[Dataset entries]
»»
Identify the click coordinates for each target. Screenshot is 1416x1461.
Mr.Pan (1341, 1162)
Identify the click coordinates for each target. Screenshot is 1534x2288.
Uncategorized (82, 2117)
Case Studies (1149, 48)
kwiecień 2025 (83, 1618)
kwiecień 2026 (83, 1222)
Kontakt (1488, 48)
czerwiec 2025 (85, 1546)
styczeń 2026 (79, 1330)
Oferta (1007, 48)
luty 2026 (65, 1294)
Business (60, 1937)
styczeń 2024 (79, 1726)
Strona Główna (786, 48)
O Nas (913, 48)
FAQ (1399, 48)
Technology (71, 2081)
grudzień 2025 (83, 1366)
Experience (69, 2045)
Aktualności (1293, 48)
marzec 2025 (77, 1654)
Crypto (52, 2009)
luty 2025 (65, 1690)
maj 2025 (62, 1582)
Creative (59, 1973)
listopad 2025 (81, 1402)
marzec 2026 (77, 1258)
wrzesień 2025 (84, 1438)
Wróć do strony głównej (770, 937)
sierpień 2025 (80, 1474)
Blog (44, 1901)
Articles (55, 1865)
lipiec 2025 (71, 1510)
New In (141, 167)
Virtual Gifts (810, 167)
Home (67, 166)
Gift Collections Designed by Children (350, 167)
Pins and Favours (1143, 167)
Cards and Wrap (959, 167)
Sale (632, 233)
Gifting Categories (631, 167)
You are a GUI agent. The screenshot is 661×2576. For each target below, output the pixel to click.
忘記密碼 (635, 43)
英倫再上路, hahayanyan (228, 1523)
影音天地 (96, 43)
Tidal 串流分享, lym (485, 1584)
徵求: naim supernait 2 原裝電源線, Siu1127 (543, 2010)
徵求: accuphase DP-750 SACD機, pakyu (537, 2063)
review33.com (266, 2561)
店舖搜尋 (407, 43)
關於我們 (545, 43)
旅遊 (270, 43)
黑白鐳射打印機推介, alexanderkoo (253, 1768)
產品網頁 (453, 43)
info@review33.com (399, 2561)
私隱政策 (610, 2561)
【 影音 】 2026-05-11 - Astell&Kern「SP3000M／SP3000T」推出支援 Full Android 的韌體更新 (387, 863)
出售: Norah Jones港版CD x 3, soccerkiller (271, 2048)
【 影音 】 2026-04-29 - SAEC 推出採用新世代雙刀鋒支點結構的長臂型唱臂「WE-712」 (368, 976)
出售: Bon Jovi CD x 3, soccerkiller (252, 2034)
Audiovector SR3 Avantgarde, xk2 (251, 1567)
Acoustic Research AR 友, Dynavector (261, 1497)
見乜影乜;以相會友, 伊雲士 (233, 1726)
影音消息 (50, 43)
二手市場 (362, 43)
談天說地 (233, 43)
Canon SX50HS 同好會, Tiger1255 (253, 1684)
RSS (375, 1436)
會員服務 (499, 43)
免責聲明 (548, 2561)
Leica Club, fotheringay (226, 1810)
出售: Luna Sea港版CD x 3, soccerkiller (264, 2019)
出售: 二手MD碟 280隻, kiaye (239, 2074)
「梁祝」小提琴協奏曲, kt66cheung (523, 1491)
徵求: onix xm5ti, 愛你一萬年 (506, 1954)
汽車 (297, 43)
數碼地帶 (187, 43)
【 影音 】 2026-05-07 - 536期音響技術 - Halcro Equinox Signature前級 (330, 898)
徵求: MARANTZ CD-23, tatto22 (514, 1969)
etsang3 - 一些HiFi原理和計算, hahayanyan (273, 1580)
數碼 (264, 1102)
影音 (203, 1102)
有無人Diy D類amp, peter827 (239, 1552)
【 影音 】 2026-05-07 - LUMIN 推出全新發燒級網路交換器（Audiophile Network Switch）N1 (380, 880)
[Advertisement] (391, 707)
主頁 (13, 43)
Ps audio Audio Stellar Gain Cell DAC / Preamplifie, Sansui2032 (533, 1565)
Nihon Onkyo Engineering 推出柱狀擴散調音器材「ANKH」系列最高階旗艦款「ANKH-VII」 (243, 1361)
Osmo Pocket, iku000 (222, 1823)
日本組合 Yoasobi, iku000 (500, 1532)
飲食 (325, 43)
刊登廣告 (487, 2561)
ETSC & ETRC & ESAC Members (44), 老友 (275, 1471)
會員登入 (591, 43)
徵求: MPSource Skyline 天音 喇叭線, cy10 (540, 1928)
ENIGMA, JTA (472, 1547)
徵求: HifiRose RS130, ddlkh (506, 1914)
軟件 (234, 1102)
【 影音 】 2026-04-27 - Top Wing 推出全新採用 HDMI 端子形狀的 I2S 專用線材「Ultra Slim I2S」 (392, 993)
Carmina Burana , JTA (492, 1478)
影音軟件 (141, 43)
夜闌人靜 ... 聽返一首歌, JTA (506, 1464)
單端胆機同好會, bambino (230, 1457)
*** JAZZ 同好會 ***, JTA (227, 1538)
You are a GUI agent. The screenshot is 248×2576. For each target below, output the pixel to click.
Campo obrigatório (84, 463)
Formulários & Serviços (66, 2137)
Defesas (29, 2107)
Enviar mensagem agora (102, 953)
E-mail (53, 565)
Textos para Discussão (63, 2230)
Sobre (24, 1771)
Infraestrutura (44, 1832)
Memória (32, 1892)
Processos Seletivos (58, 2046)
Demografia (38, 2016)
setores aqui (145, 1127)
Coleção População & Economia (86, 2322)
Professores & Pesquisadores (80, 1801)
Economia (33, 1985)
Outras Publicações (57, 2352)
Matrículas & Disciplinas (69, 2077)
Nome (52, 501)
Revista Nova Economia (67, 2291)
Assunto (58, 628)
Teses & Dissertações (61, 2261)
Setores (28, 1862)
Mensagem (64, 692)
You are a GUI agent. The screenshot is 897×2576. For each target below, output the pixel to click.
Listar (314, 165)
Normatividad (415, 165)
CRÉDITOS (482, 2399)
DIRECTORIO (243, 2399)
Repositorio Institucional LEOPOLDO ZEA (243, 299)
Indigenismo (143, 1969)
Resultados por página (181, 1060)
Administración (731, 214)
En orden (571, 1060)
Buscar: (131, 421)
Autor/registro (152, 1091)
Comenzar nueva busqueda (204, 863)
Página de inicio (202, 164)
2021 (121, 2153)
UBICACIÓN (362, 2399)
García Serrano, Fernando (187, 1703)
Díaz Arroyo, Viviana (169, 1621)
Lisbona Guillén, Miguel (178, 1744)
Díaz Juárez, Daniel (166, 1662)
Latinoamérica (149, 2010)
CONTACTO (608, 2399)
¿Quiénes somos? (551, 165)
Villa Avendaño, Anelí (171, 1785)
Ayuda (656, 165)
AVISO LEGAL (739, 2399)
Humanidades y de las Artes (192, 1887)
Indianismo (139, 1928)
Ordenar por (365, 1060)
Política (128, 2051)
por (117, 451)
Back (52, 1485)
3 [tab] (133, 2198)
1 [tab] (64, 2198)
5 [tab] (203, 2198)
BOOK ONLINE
««
Objective:
Copy out the stretch of data from the line containing "Osmo Pocket, iku000 (222, 1823)" through the line containing "夜闌人靜 ... 聽返一首歌, JTA (506, 1464)", lowering every coordinate in the answers by 64.

Exercise response:
Osmo Pocket, iku000 (158, 1759)
日本組合 Yoasobi, iku000 (436, 1468)
飲食 (261, -21)
刊登廣告 (423, 2497)
ETSC & ETRC & ESAC Members (44), 老友 (211, 1407)
會員登入 (527, -21)
徵求: MPSource Skyline 天音 喇叭線, cy10 (476, 1864)
ENIGMA, JTA (408, 1483)
徵求: HifiRose RS130, ddlkh (442, 1850)
軟件 (170, 1038)
【 影音 】 2026-04-27 - Top Wing 推出全新採用 HDMI 端子形狀的 I2S 專用線材「Ultra Slim I2S」 (328, 929)
Carmina Burana , JTA (428, 1414)
影音軟件 (77, -21)
夜闌人靜 ... 聽返一首歌, JTA (442, 1400)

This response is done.